- **Selected extract**

[lug] face plant into glass door...

Bear Giles bgiles at coyotesong.com
Mon Dec 9 15:38:32 MST 2019


I can make nfsd is brought down before calling 'vgchange -an'. It won't
protect me from a power crash but can use this as motivation to actually
hood up aspd(?) - the daemon that listens to the USB port on a UPS and
sends a 'shutdown' message once the UPS kicks in, or at least after N
minutes.

It's a fairly straightforward setup. I had soft plans to set up FreeNAS but
my refurbished dell only supports one 3.5" drive or two 2.5" drives and
FreeNAS requires at least two drives since the data drives are dedicated
entirely for data. So for now I'm just running of the WD Red drive. It has
a moderately large standard partition containing Ubuntu 19.04 server and
the rest is an encrypted LVM partition containing a single VG. I've been
carving LVs out of it.

This system will also have an encrypted external drive attached to it but
that's not important here.

The first LV carved out are for my backup partitions. The system 'foo' has
a /backups directory that's actually NFS-mounted from /backups/foobar. When
I have my act together access is limited to that system - even if a system
is compromised the bad actor can't (easily) erase the backups for all
systems. They can't even fill the backups partition and prevent other
backups from being performed. The backup itself is a simple tar script.

In the past I've experimented with the script auto-mounting and -unmounting
the backup partition. I might try that again.

On Mon, Dec 9, 2019 at 2:08 PM duboulder <blug-mail at duboulder.com> wrote:

> Can your initramfs be configured to read the passphrase from a thumb
> drive? cryptsetup can read passphrases from a file. Or do you have
> decryption system-init scripts that can use keys on removable drives? In
> that case try using an empty passphrase for the initrd decryption prompts
> and then configure your system init decryption to run before LVM and local
> fs mounts. And if possible rebuild/configure the initramfs to skip
> encrypted devices.
>
> As you noted shutdown can be a problem. NFS exports prevent a filesystem
> from unmounting and thus the related VG from deactivating. But it takes
> more than deactivation of the VGs on the encrypted device to allow
> cryptsetup to close the partition. The PV must also release its reference.
> Not sure if pvchange -xn is enough to allow closing the encrypted block
> device. Then you might need to do pvchange -xy on the next boot.
>
> ‐‐‐‐‐‐‐ Original Message ‐‐‐‐‐‐‐
> On Monday, December 9, 2019 9:59 AM, Bear Giles <bgiles at coyotesong.com>
> wrote:
>
> An embarrassing story to warn others....

- **Your tasks**
1. Repeat the part of the mailing list post starting with "It's a fairly" and going on through "not important here.".
2. Decide whether each statement agrees with the mailing list post, answering yes or no and quoting the words that settle it: (a) The backup is carried out by a simple tar script. (b) The server runs Ubuntu 19.04. (c) FreeNAS can run with only one drive.
Rely only on the mailing list post to respond; do not draw on outside knowledge.

- **Given information**
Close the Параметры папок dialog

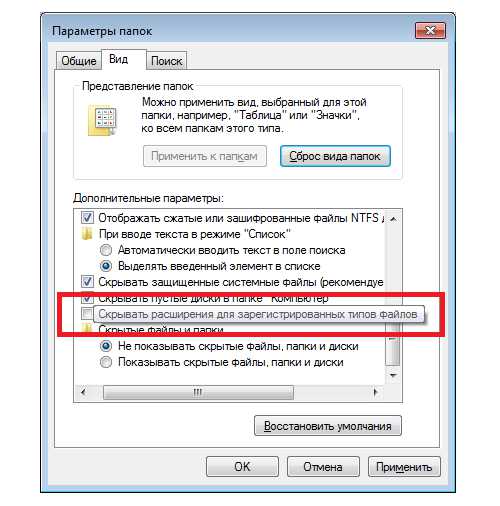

- **Answers**
1.
It's a fairly straightforward setup. I had soft plans to set up FreeNAS but
my refurbished dell only supports one 3.5" drive or two 2.5" drives and
FreeNAS requires at least two drives since the data drives are dedicated
entirely for data. So for now I'm just running of the WD Red drive. It has
a moderately large standard partition containing Ubuntu 19.04 server and
the rest is an encrypted LVM partition containing a single VG. I've been
carving LVs out of it.

This system will also have an encrypted external drive attached to it but
that's not important here.

2.
(a) Yes: "The backup itself is a simple tar script."
(b) Yes: "a moderately large standard partition containing Ubuntu 19.04 server"
(c) No: "FreeNAS requires at least two drives since the data drives are dedicated entirely for data."